Fogão
de R$ 9 mil? Microondas de R$ 5 mil? Armários de R$ 380 mil? A realidade do
triplex é outra, e nem era necessário esperar o MTST ocupar o imóvel para
descobrir isso por meio de imagens sem retoques. Um relatório da PF, de 2016,
já alertava para "possíveis discrepâncias" e "dificuldade"

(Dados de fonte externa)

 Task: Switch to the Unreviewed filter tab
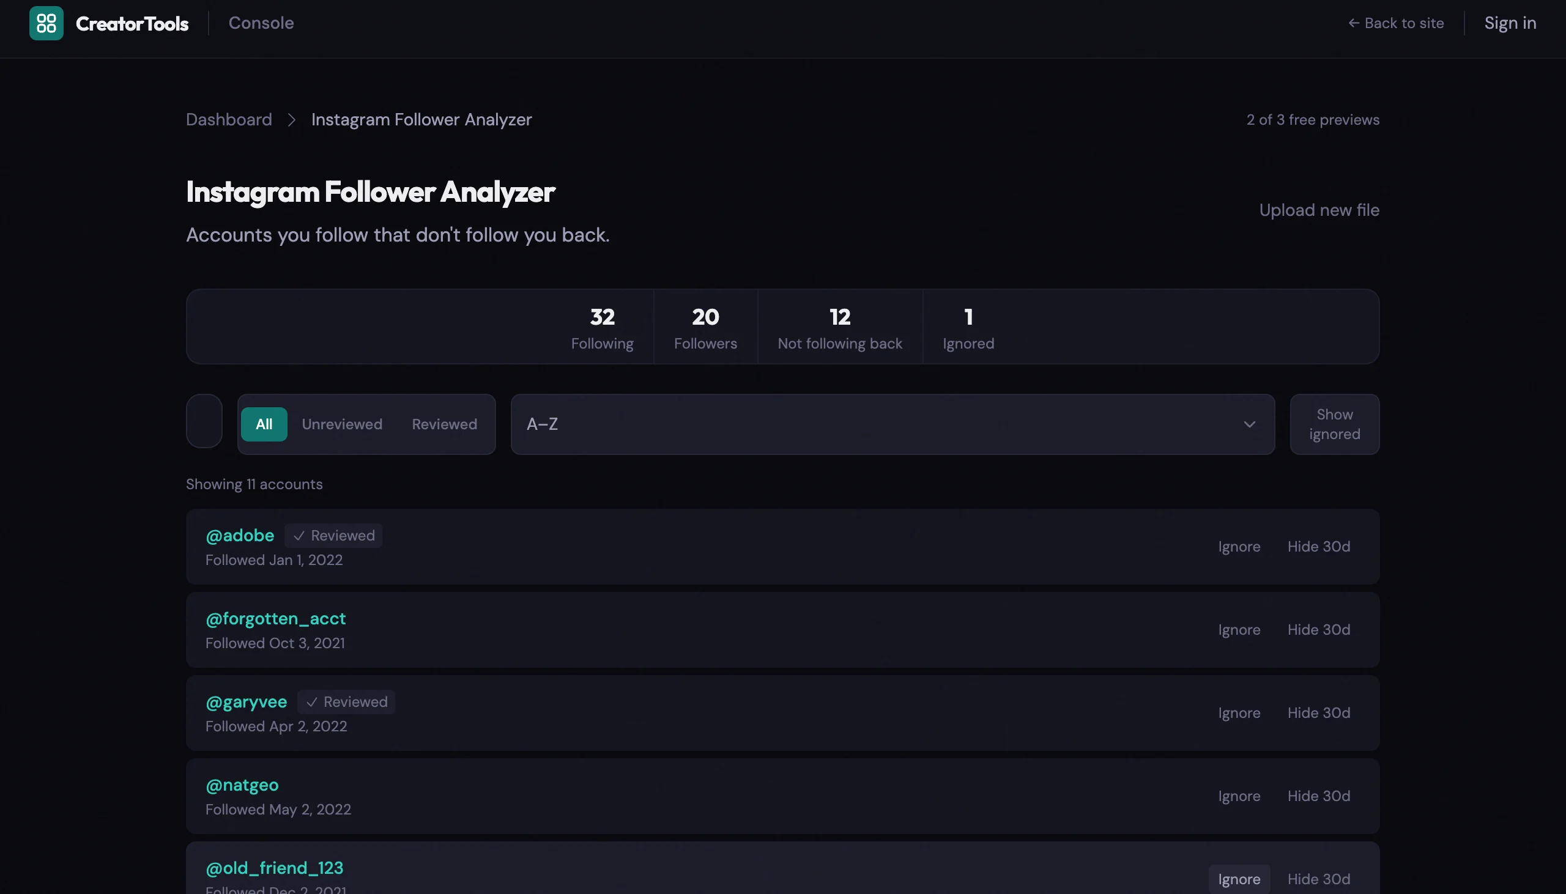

em enxergar parte dos valores contratados no projeto
A
recente ocupação do MTST no triplex do Guarujá trouxe à tona uma discussão
sobre como a Lava Jato, em conluio com a velha mídia, tentou criar no
imaginário popular a ideia de que trata-se de um imóvel de luxo, totalmente
reformado e mobiliado com dinheiro desviado de contratos entre OAS e Petrobras
- imputação que a Lava Jato não conseguiu provar, apesar de ter levado Lula à
prisão.
A
maioria dos grandes veículos de comunicação nunca ousou fazer como o MTST,
mostrando detalhes do triplex por dentro, em vídeos e fotos sem retoques.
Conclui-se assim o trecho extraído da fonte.